After locating the line with "Instruction: Enable the" in the data that follows, return it and every later line exactly, up to and including the line with "Task: Open the Pro upgrade button".

┌──

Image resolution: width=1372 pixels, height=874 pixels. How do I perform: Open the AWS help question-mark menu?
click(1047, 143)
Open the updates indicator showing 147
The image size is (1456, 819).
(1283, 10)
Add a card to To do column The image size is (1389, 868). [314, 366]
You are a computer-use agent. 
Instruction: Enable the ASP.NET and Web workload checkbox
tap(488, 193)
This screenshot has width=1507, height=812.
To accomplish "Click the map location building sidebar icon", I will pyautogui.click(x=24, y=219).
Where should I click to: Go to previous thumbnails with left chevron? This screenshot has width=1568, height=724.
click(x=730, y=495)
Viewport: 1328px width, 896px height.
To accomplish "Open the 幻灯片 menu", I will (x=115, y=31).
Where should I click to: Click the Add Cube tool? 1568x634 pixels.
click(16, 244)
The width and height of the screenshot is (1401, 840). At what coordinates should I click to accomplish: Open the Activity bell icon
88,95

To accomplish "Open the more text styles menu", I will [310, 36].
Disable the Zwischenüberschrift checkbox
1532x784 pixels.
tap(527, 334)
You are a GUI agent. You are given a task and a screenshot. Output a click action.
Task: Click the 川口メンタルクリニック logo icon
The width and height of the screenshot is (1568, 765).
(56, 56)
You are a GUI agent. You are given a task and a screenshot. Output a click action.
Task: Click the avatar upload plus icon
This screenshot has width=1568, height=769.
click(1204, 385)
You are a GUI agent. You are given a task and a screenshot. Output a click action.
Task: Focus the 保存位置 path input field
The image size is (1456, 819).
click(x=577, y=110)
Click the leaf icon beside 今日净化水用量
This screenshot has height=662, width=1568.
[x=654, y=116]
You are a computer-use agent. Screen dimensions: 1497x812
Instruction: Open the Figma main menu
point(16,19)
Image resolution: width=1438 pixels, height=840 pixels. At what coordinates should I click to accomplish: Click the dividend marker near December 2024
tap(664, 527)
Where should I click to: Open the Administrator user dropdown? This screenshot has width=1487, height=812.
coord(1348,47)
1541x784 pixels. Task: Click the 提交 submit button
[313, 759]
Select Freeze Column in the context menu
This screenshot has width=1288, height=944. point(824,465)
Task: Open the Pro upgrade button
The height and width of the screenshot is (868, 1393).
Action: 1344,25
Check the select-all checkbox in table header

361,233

└──

**RESULT OF THIS TASK**
Instruction: Enable the ASP.NET and Web workload checkbox
tap(488, 193)
This screenshot has width=1507, height=812.
To accomplish "Click the map location building sidebar icon", I will pyautogui.click(x=24, y=219).
Where should I click to: Go to previous thumbnails with left chevron? This screenshot has width=1568, height=724.
click(x=730, y=495)
Viewport: 1328px width, 896px height.
To accomplish "Open the 幻灯片 menu", I will (x=115, y=31).
Where should I click to: Click the Add Cube tool? 1568x634 pixels.
click(16, 244)
The width and height of the screenshot is (1401, 840). At what coordinates should I click to accomplish: Open the Activity bell icon
88,95

To accomplish "Open the more text styles menu", I will [310, 36].
Disable the Zwischenüberschrift checkbox
1532x784 pixels.
tap(527, 334)
You are a GUI agent. You are given a task and a screenshot. Output a click action.
Task: Click the 川口メンタルクリニック logo icon
The width and height of the screenshot is (1568, 765).
(56, 56)
You are a GUI agent. You are given a task and a screenshot. Output a click action.
Task: Click the avatar upload plus icon
This screenshot has width=1568, height=769.
click(1204, 385)
You are a GUI agent. You are given a task and a screenshot. Output a click action.
Task: Focus the 保存位置 path input field
The image size is (1456, 819).
click(x=577, y=110)
Click the leaf icon beside 今日净化水用量
This screenshot has height=662, width=1568.
[x=654, y=116]
You are a computer-use agent. Screen dimensions: 1497x812
Instruction: Open the Figma main menu
point(16,19)
Image resolution: width=1438 pixels, height=840 pixels. At what coordinates should I click to accomplish: Click the dividend marker near December 2024
tap(664, 527)
Where should I click to: Open the Administrator user dropdown? This screenshot has width=1487, height=812.
coord(1348,47)
1541x784 pixels. Task: Click the 提交 submit button
[313, 759]
Select Freeze Column in the context menu
This screenshot has width=1288, height=944. point(824,465)
Task: Open the Pro upgrade button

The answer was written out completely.